Re: [PATCH] firmware: export x86_64 platform flash bios region via sysfs

From: Richard Hughes
Date: Thu Nov 11 2021 - 08:22:46 EST


On Thu, 11 Nov 2021 at 13:01, Mika Westerberg
<mika.westerberg@xxxxxxxxxxxxxxx> wrote:
> I'm not sure I understand why the platform security needs to be turned off?

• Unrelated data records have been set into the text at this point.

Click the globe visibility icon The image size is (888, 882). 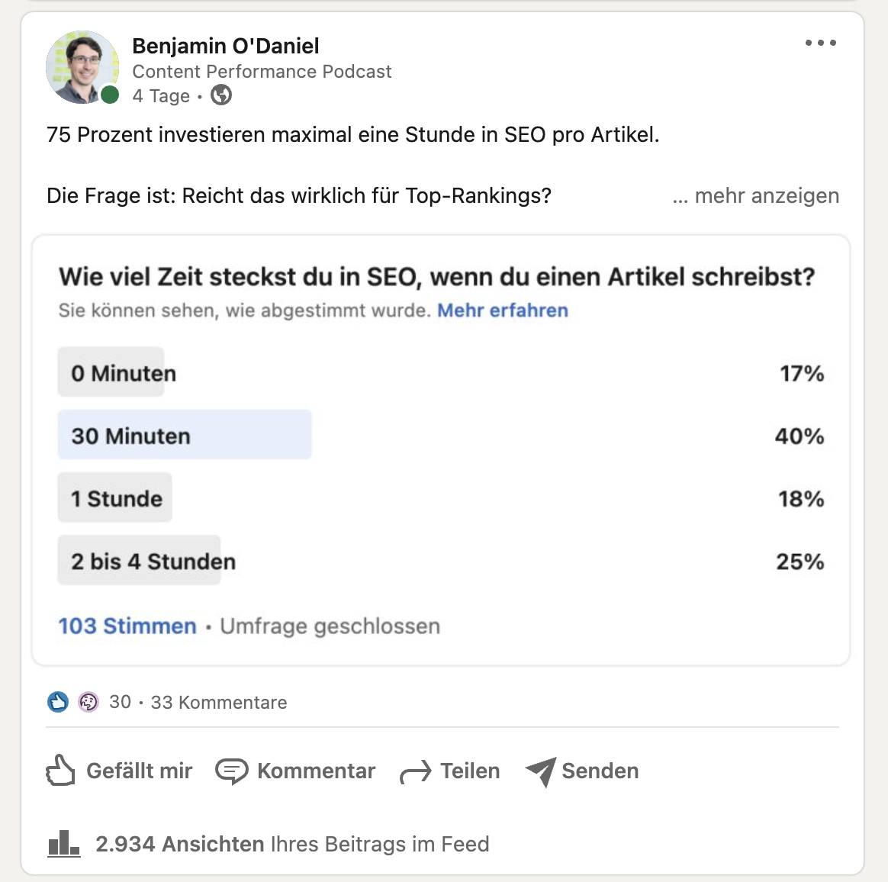(x=221, y=95)
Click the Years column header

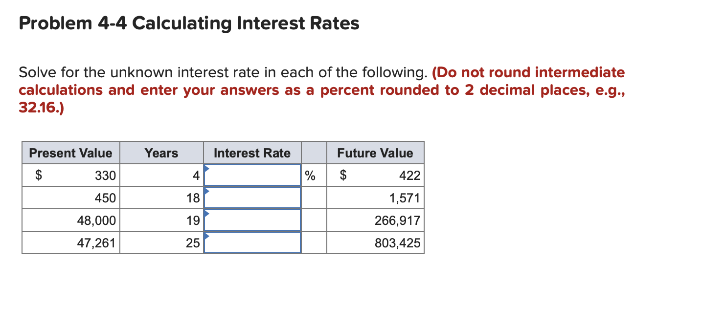pos(161,153)
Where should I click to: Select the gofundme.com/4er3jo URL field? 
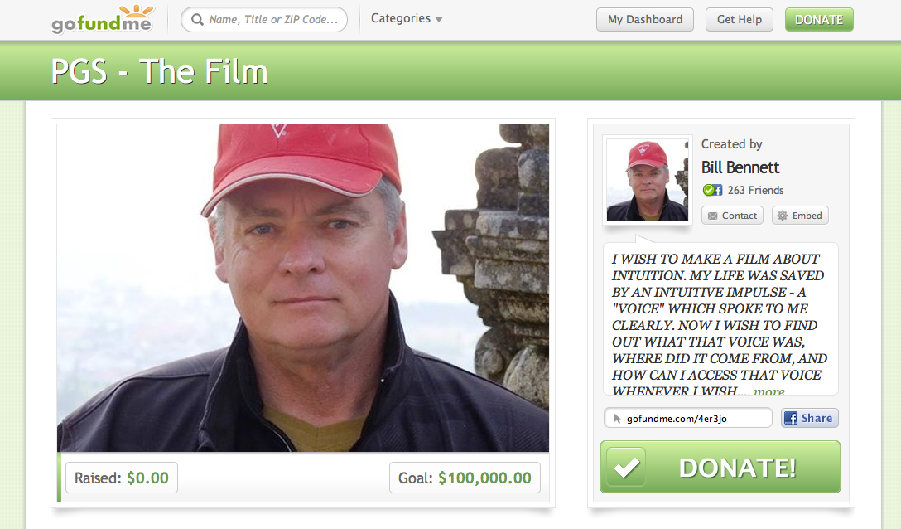688,418
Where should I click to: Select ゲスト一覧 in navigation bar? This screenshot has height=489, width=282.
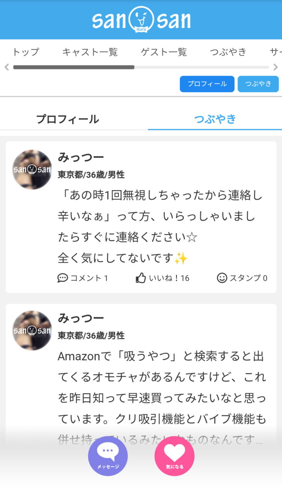[x=164, y=52]
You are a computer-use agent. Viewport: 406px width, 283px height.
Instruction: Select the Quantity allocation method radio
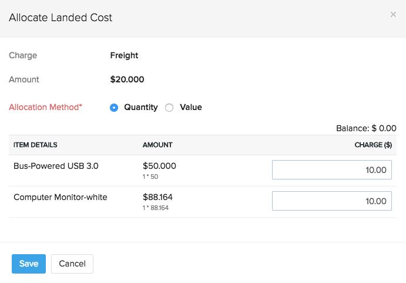click(114, 108)
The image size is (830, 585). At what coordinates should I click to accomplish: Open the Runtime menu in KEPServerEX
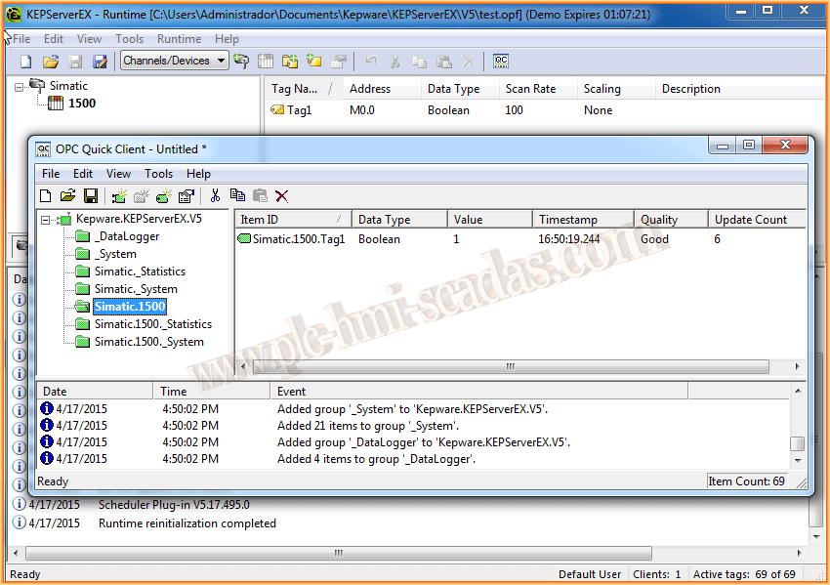click(179, 39)
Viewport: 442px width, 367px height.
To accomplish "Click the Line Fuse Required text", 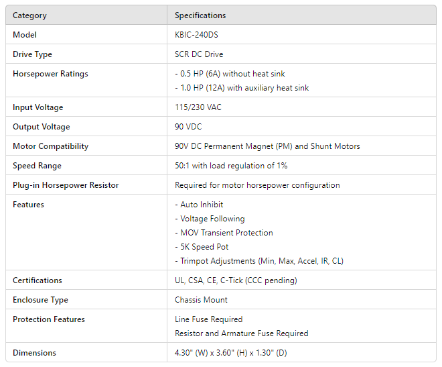I will coord(208,319).
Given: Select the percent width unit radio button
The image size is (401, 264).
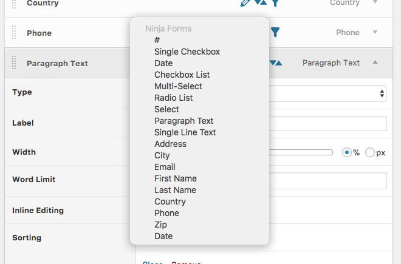Looking at the screenshot, I should [348, 152].
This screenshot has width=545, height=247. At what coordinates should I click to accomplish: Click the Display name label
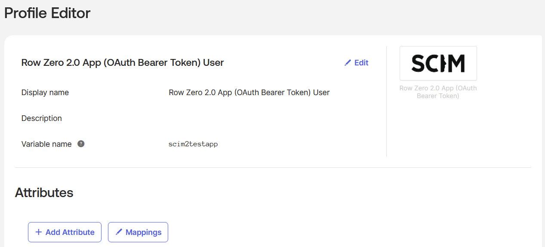pyautogui.click(x=45, y=93)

Sorry to be unclear, I meant we had to turn off Secure Boot (and thus
also kernel lockdown) so that we could use /dev/mem to verify that
OEMs have set up the IFD, BLE, BIOSWP etc correctly. You'd be
surprised just how many vendors don't read the specifications
correctly and get this wrong. We also need port IO to use the
intel-spi driver so we can parse the BIOS contents from userspace,
which you can't obviously do when SB is turned off. The eSPI
controller is hidden on some hardware now, and we need to play games
to make it visible again.

> I think exposing /dev/mem opens another can of worms that we want to
> avoid.

Ohh it's not all of /dev/mem, it's just the 16MB BIOS region that has
to be mapped at that address for the hardware to boot.

> Don't we already expose some of the EFI stuff under /sys/firmware?

Yes, some information, but not the file volumes themselves. I don't
think the kernel wants to be in the game of supporting every nested
container and compression format that EFI supports. It's also the
wrong layer to expose platform attributes like BLE, but that's an
orthogonal thing to the patch Hans-Gert is proposing.

> I just don't want to
> spend yet another Christmas holiday trying to fix angry peoples laptops :(

Completely understood, I don't think any of us want that.

> Having said that the hardware sequencer used in the recent CPUs should
> be much safer in that sense.

FWIW, I'd be fine if we had RO access for HWSEQ flash access only. If
I understood correctly that's what Mauro proposed (with a patch) and
instead was told that it was being rewritten as a mtd driver
completion time unknown.

Richard.